Al hallarse ante The Waste Land —tal vez la obra en la cual se desvela por primera vez la pasión narradora de Juan Muñoz—, con su suelo trampantojo y el muñeco de ventrílocuo que, insolente y melancólico, cuenta historias por boca ajena a pesar de conocerlas de primera mano, se experimentaba asombro. Se parecía a la sensación extraña al llegar a la plaza de San Carlo alle Quattro Fontane en Roma, la iglesia de Borromini —arquitecto fetiche de Muñoz—, que en cada viaje interpela desde su ilusionismo espacial. Son los elementos barrocos en las primeras obras del artista, perspectivas y espejos de Las meninas. Los personajes con acondroplasia buscan su reflejo en una serie potente y respetuosa, igual que las representaciones del pintor sevillano. También estos personajes de la corte del XVII tienen algo del muñeco de ventrílocuo: en tanto próximos a la intimidad de los poderosos, saben más de lo que cuentan. Mejor callar.
El silencio es elocuente. Muñoz lo sabe y lo usa, como Cage, para modular el relato. En su trabajo se asocia a la soledad, incluso al aislamiento entre los personajes reunidos. El tamaño parece real, pero está ligeramente reducido o agrandado. Ahí, en este juego con algo de carnaval —tentetiesos, personajes escapados de una verbena o de un barco llegado desde tierras lejanas con grandes leyendas que contar—, comienza la verdadera narración con la que nos confronta Juan Muñoz.
Justo en ese borde radica la aparente paradoja en su trabajo, cuando transita entre el silencio y el apego al arte de contar historias. Y digo aparente pues, al fin y al cabo, las mejores historias son las que dejan el final abierto, las que no terminan por desvelarlo todo.
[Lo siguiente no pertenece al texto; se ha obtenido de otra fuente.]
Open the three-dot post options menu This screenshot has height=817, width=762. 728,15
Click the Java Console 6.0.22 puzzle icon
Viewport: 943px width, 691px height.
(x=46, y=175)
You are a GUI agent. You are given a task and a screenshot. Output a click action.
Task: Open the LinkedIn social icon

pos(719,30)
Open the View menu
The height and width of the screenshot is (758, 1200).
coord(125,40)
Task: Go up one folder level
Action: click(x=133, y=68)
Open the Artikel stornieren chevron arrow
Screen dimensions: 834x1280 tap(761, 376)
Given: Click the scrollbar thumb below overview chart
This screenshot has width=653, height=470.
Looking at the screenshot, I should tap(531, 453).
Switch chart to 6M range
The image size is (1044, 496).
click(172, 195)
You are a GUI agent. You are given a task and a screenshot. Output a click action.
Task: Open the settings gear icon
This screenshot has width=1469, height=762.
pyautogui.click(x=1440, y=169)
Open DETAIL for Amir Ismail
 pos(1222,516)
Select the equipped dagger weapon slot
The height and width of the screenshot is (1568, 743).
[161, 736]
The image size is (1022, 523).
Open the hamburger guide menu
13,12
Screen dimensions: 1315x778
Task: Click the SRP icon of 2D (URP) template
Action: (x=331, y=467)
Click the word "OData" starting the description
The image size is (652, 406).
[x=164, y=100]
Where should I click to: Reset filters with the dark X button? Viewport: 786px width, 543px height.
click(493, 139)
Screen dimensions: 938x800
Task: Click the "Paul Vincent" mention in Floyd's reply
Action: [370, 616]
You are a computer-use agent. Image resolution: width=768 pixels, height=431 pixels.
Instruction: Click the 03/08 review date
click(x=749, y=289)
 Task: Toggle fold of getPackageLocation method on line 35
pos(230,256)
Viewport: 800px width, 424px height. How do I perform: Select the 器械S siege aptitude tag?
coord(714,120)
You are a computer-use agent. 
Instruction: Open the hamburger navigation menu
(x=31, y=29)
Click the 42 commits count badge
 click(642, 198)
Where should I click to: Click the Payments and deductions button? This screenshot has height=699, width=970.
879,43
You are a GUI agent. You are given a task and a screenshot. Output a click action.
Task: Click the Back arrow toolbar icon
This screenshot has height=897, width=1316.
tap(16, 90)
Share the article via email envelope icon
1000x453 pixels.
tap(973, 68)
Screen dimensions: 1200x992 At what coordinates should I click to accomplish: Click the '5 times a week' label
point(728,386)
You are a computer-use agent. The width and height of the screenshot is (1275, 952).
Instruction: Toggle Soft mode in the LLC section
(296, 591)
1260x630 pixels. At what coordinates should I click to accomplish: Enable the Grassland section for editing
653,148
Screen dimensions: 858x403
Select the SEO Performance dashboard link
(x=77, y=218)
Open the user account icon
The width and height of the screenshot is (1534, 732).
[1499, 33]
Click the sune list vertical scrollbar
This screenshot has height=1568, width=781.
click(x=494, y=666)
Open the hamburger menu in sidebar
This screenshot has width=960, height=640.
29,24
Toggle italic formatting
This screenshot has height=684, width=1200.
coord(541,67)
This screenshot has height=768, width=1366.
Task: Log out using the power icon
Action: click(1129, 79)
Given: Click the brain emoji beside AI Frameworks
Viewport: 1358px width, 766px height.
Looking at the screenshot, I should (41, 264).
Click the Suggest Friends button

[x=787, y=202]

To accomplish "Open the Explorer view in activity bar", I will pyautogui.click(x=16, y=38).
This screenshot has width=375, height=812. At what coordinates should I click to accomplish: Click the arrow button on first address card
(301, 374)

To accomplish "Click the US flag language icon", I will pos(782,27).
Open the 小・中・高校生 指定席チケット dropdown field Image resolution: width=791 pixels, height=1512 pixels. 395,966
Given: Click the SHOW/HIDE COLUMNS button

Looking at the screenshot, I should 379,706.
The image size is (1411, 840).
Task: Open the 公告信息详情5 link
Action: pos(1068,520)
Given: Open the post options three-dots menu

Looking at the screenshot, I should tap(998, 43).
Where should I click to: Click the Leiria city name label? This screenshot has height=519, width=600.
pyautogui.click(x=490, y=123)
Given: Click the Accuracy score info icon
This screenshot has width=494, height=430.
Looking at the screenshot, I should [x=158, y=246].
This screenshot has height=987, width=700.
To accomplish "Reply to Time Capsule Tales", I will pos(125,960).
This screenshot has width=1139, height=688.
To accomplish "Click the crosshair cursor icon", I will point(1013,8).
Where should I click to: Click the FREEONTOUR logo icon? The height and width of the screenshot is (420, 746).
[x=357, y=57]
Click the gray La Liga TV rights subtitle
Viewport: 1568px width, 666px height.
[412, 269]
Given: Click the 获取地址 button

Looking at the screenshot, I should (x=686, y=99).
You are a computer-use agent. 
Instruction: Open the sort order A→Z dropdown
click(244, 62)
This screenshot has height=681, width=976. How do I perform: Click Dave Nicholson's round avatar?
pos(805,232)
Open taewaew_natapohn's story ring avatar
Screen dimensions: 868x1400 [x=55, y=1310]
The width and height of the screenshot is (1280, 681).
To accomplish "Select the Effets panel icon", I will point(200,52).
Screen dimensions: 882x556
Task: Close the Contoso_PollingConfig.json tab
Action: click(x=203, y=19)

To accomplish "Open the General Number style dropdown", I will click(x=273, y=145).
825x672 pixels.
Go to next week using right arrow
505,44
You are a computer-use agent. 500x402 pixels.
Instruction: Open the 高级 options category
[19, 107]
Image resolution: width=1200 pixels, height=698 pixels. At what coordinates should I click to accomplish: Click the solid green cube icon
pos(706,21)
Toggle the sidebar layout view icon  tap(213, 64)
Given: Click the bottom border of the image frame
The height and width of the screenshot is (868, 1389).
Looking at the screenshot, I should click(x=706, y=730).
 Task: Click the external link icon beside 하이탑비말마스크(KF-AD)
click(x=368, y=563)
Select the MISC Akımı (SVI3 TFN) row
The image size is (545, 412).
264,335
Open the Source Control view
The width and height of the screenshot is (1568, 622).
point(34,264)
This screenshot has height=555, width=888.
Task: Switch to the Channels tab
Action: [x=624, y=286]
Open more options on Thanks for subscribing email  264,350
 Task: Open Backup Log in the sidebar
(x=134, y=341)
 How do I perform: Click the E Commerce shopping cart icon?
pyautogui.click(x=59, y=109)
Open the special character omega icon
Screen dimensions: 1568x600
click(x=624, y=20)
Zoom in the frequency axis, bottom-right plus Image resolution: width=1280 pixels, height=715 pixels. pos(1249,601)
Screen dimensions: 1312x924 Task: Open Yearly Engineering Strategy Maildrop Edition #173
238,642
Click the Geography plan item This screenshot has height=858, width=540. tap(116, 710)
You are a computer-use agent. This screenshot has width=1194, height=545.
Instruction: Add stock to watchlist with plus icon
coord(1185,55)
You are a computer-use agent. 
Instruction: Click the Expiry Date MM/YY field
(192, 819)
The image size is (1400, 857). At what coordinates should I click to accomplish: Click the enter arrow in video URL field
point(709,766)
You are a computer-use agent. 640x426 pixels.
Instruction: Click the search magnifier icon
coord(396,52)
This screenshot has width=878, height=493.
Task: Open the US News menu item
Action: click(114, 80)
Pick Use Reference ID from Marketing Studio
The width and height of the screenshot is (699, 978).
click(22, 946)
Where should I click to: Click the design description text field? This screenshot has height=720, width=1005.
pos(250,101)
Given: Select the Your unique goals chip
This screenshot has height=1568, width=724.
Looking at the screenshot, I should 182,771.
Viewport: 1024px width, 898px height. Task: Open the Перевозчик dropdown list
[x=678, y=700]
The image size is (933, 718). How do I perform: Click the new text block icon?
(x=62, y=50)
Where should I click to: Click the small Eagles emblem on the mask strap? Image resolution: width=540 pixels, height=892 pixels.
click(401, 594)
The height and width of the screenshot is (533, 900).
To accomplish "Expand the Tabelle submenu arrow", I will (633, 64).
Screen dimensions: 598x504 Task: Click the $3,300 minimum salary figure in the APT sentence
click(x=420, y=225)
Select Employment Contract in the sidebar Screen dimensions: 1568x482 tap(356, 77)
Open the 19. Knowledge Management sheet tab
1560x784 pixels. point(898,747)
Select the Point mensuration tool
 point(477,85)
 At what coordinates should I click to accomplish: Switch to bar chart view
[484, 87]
Ocurrió en el que fue uno de los últimos proyectos de Muñoz, la gran escultura expandida en la Sala de Turbinas, Double Bind, que inauguró lo que otros tras él cultivarían: cierta escultura del asombro que, sin remedio, ponía en marcha en los visitantes un insaciable deseo de historias. Veinte años después de su muerte ese deseo sigue intacto entre el asombro y los silencios.
Tres imágenes o cuatro. Juan Muñoz. Patio Herreriano. Valladolid. Del 18 de septiembre al 30 de enero de 2022.